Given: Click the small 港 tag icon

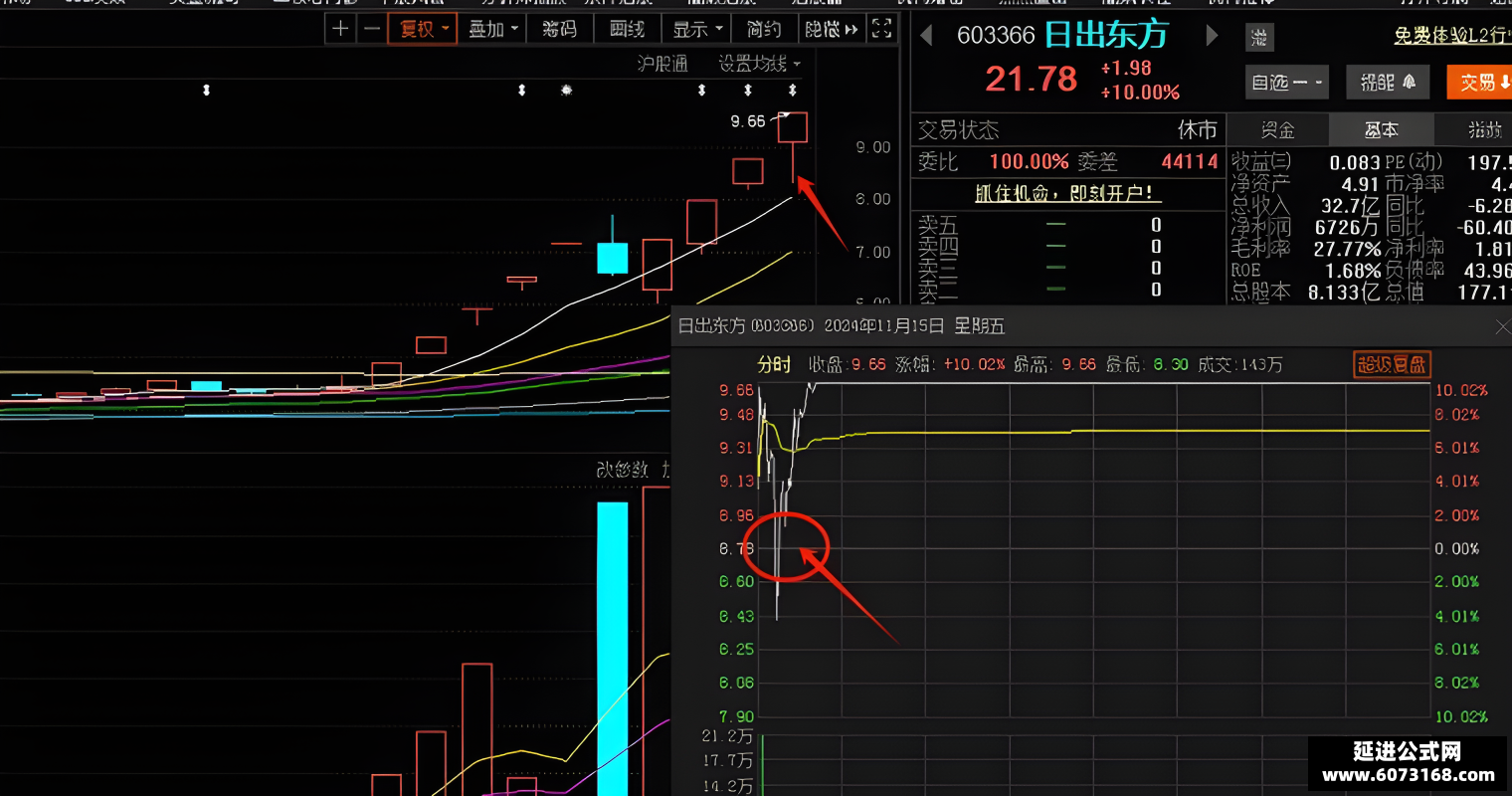Looking at the screenshot, I should coord(1259,38).
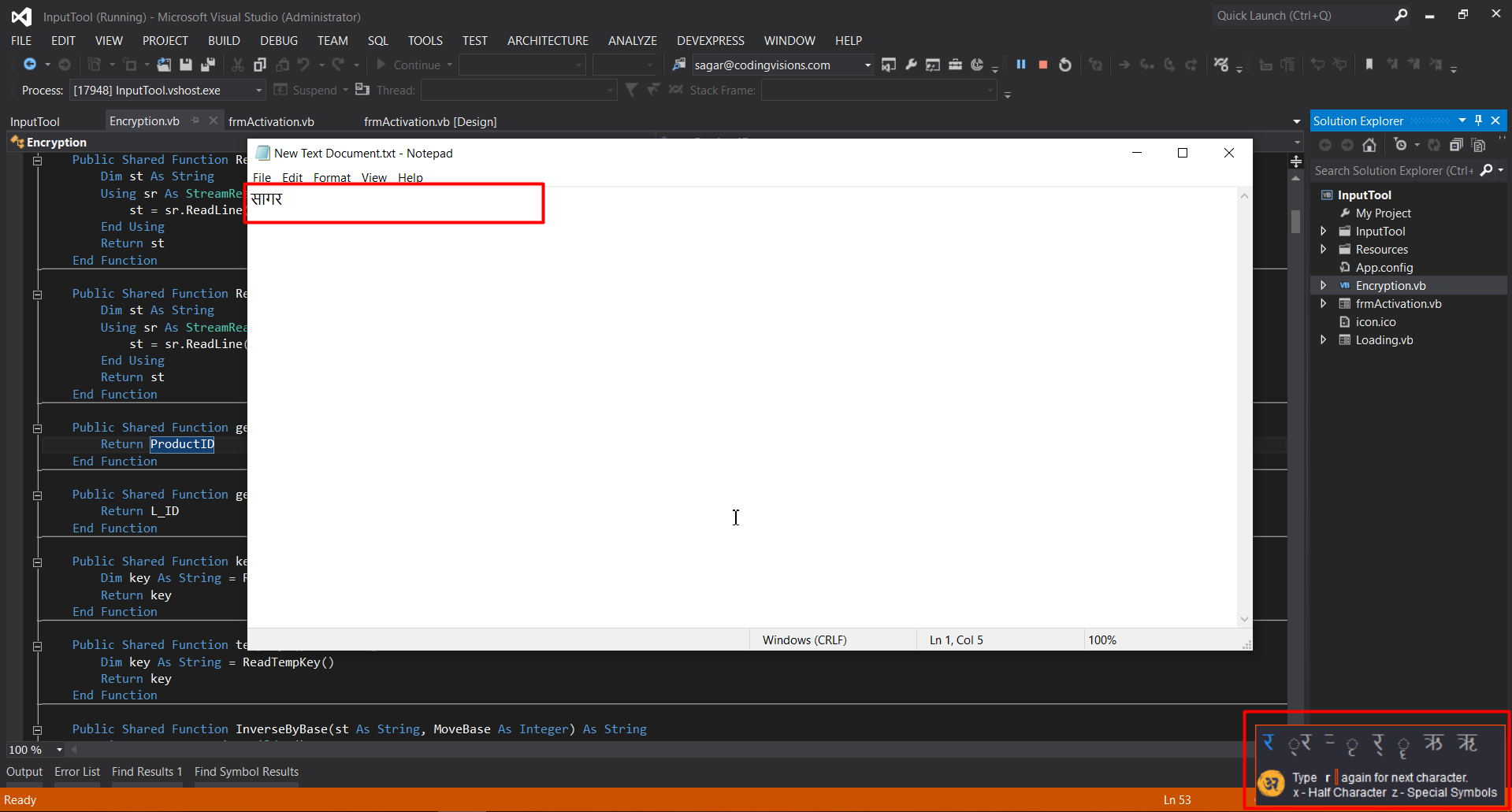The height and width of the screenshot is (812, 1512).
Task: Open the editor zoom 100 % dropdown
Action: [59, 750]
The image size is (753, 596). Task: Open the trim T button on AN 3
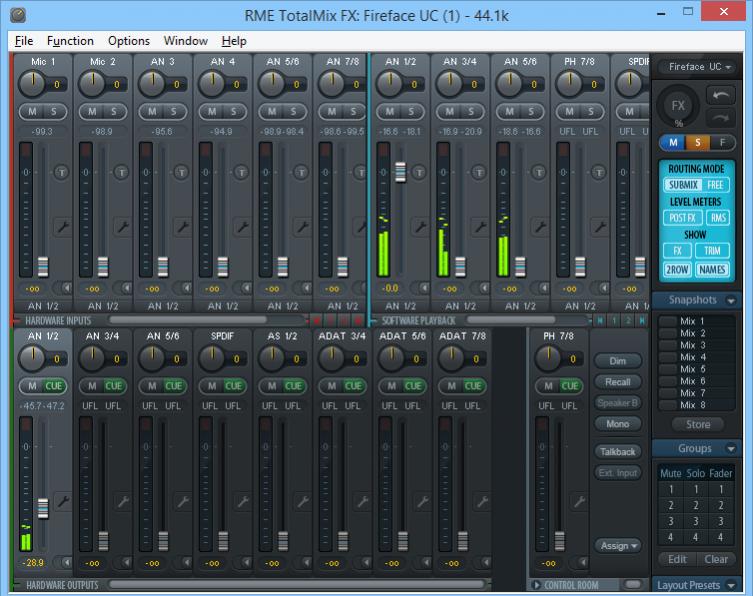[x=180, y=172]
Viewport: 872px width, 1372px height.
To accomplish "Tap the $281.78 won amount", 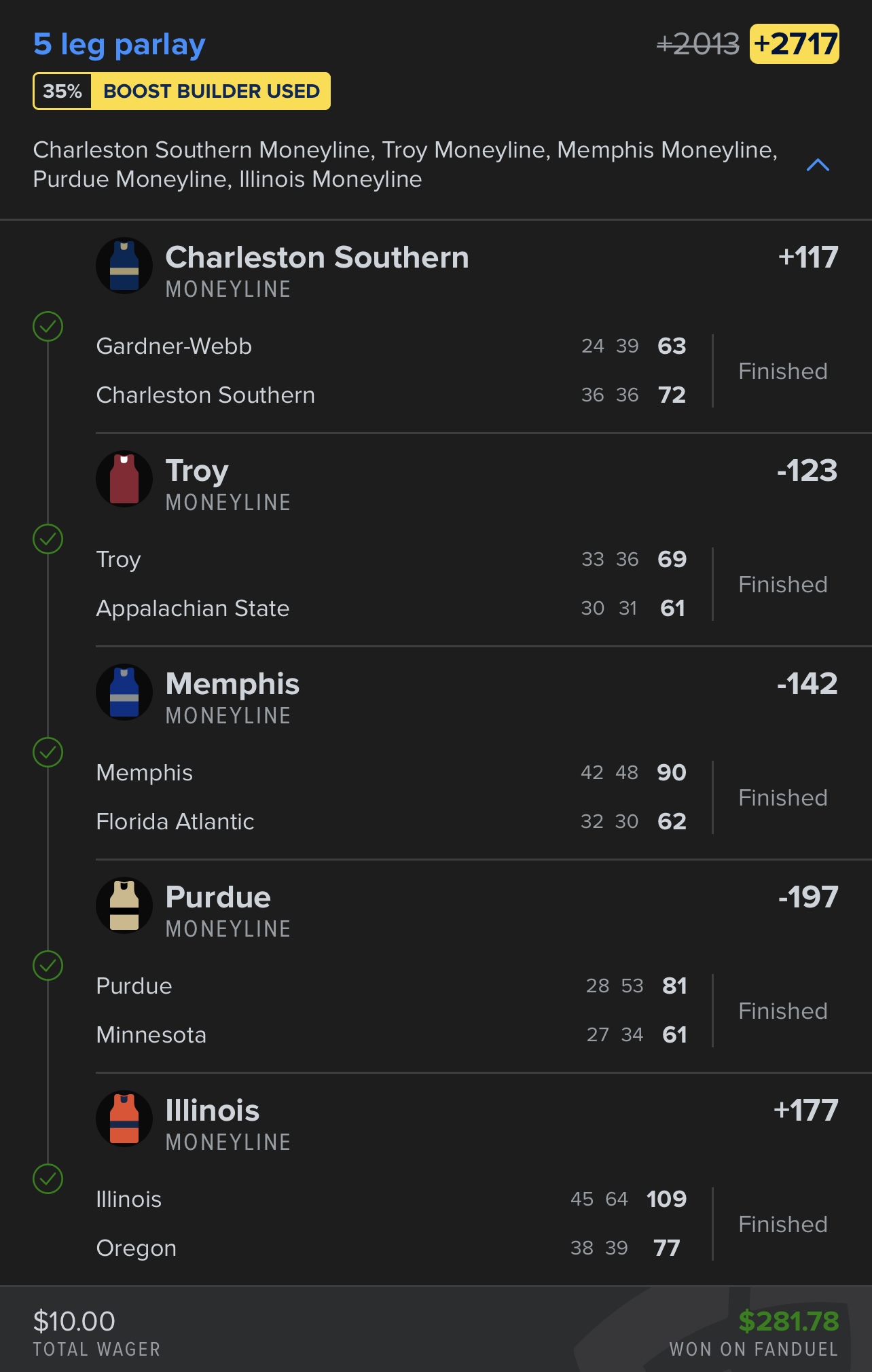I will pos(788,1321).
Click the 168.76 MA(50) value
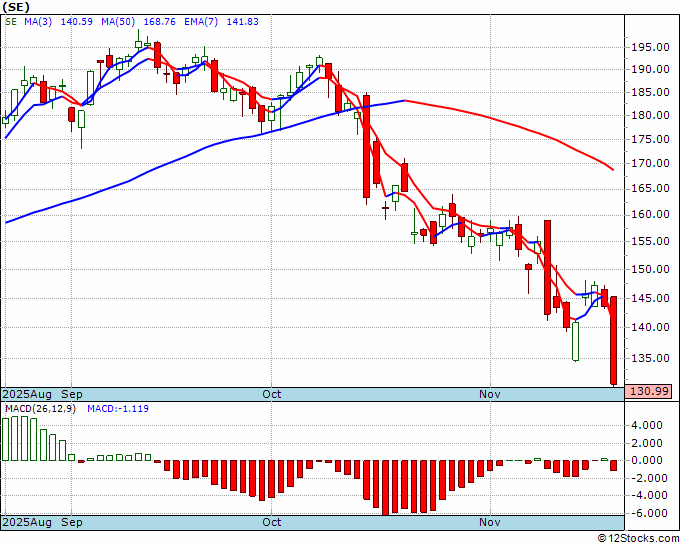 [159, 22]
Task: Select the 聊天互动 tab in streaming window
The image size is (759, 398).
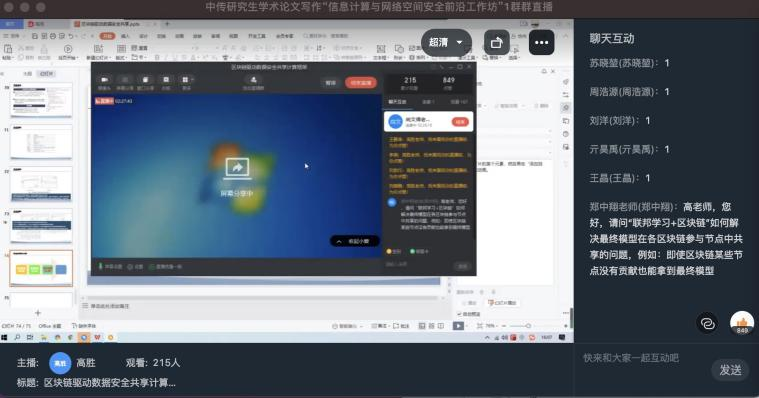Action: coord(397,102)
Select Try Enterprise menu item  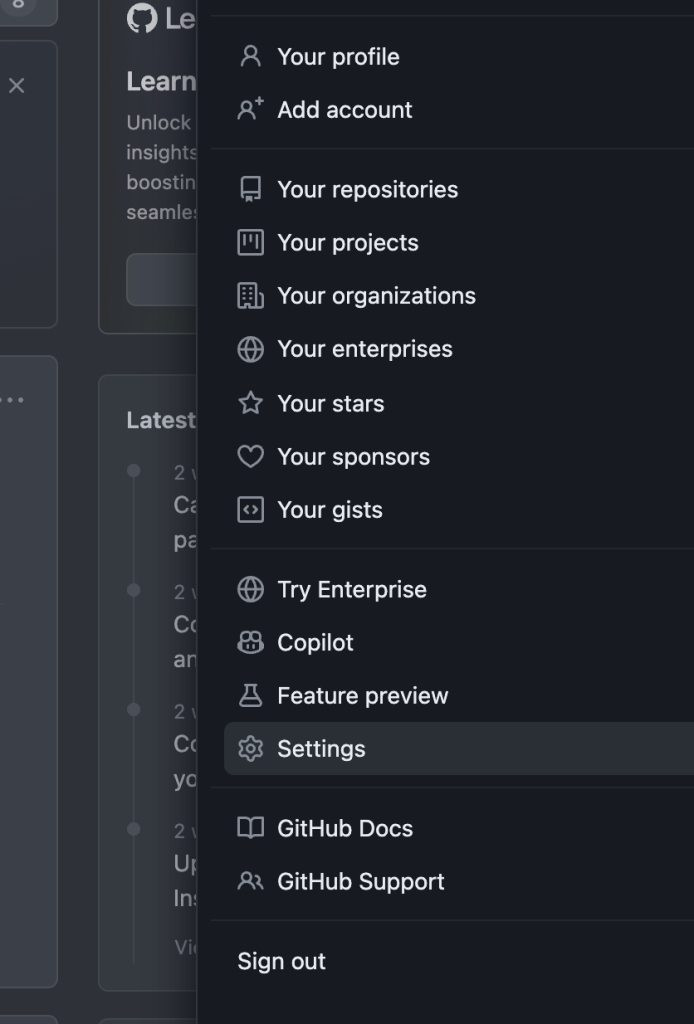pyautogui.click(x=351, y=590)
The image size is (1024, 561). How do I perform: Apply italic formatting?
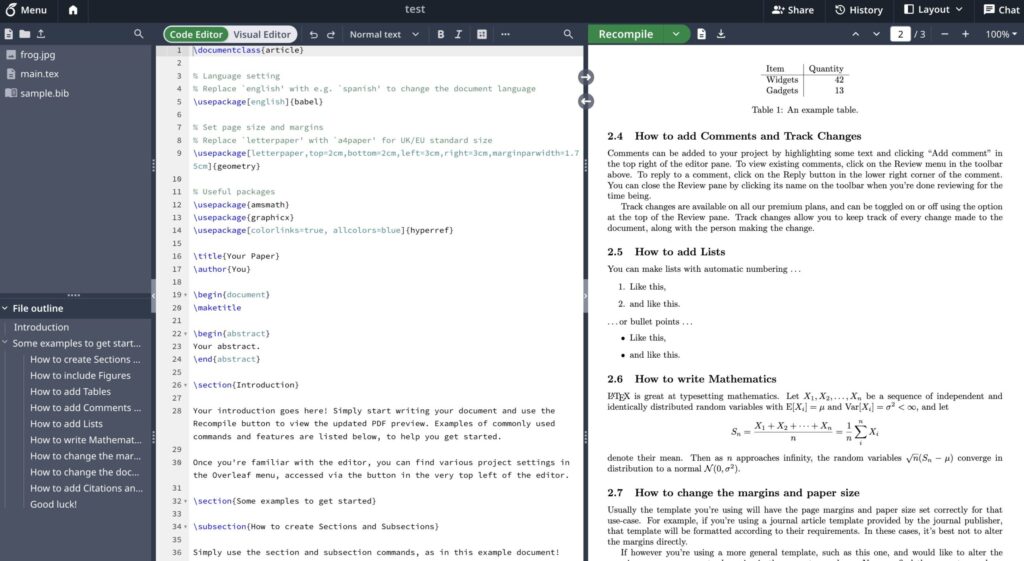[458, 34]
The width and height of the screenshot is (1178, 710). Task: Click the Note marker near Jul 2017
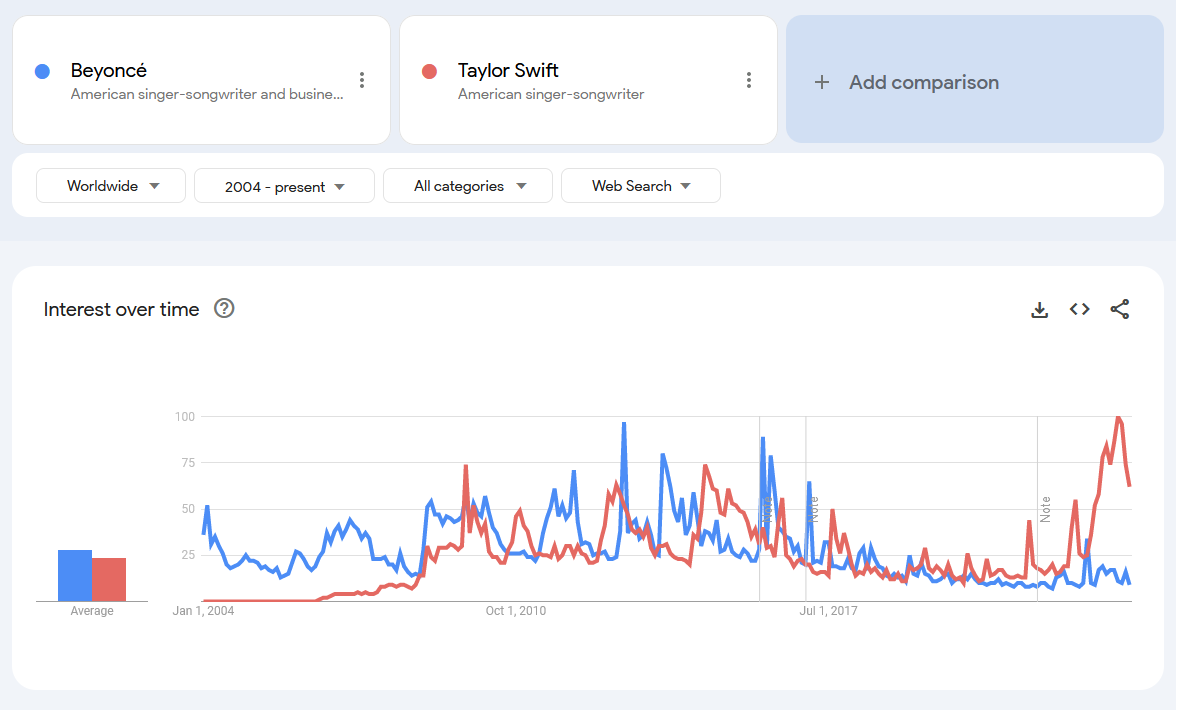click(813, 509)
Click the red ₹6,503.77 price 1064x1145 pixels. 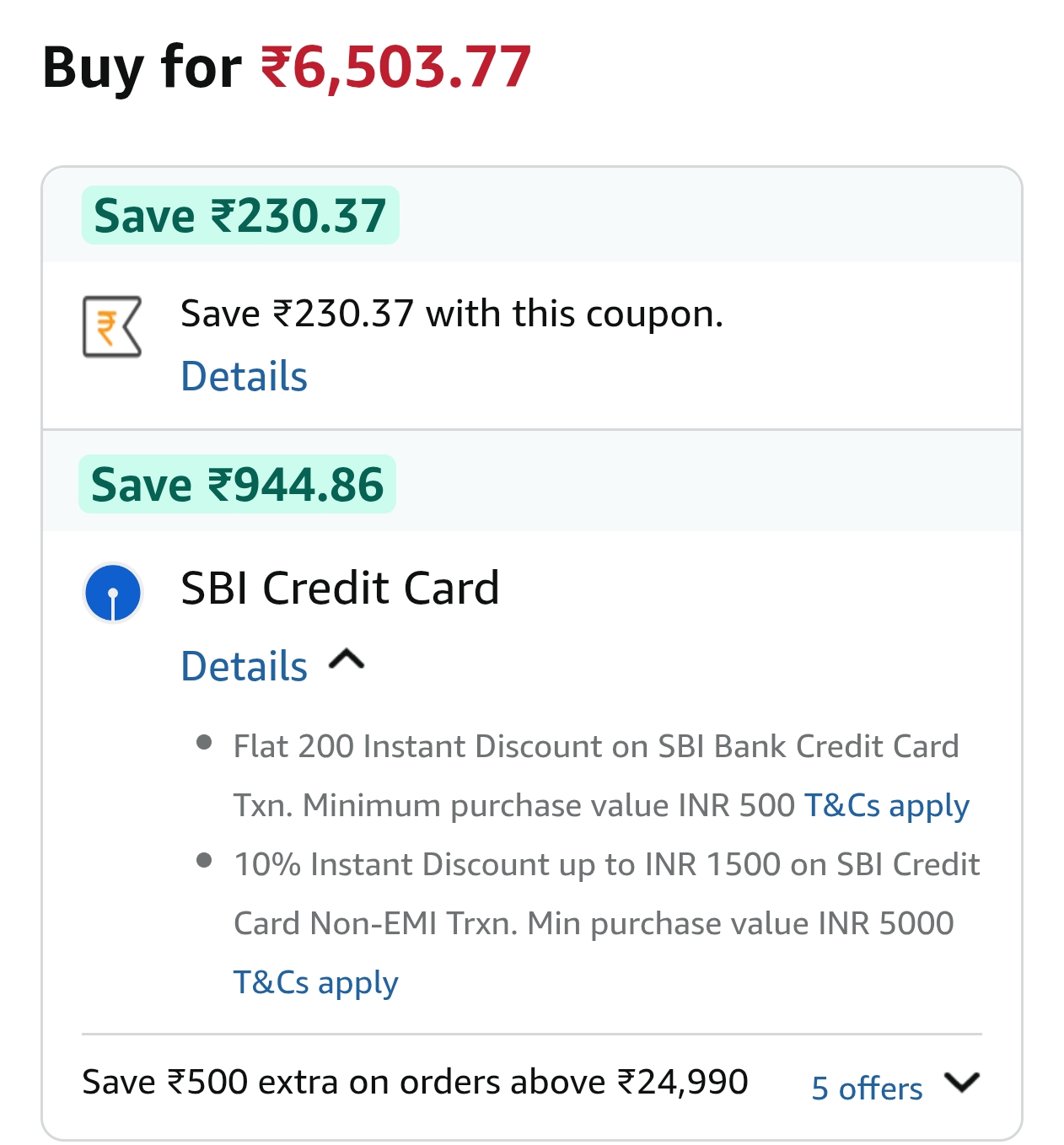395,67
- - - - - - -
◆ **WORK ORDER**
Exactly as written, reproduce the lines from the beginning of the material through the line with "Viewport: 872px width, 1372px height.", and skip any picture.

◆ **SOLUTION**
Given: Click the small 港 tag icon

Looking at the screenshot, I should coord(1259,38).
The height and width of the screenshot is (812, 1512).
Task: Open the editor zoom 100 % dropdown
Action: [59, 750]
The image size is (753, 596). Task: Open the trim T button on AN 3
[x=180, y=172]
Viewport: 872px width, 1372px height.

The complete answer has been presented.